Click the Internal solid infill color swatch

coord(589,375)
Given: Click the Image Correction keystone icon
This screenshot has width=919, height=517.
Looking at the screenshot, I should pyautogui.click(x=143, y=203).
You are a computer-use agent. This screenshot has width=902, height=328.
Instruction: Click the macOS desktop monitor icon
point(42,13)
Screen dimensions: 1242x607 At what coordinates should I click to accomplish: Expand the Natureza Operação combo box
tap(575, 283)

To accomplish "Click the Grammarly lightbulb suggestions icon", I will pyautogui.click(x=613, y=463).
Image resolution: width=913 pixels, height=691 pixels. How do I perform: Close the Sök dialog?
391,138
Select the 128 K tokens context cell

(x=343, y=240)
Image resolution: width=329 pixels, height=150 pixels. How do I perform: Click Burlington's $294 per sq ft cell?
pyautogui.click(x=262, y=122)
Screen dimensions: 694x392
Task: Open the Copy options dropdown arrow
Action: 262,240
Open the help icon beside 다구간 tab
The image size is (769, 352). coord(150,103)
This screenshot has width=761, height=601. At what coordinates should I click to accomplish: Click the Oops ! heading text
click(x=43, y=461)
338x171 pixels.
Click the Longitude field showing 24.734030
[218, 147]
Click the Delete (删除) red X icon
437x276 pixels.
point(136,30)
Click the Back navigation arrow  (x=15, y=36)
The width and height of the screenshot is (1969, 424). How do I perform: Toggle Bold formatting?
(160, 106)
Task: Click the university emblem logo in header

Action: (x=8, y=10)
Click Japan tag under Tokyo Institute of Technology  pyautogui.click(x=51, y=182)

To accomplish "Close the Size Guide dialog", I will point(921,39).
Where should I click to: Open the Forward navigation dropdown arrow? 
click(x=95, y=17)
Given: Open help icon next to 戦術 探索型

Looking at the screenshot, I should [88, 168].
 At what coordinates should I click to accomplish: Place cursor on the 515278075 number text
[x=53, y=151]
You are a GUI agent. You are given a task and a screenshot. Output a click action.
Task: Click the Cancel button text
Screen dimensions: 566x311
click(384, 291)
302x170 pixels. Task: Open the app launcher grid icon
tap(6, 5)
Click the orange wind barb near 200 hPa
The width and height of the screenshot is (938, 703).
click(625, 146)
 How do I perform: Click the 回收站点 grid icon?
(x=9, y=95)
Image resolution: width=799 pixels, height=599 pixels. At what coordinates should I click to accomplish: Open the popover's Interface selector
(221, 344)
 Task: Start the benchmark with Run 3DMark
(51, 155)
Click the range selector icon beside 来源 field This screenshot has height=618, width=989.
####################
* **Exercise description**:
Starting at the line that contains "Task: Start the benchmark with Run 3DMark", reproduce each line through the end of the records exactly, both ends included.

* **Output of the task**:
 Task: Start the benchmark with Run 3DMark
(51, 155)
Click the range selector icon beside 来源 field This screenshot has height=618, width=989.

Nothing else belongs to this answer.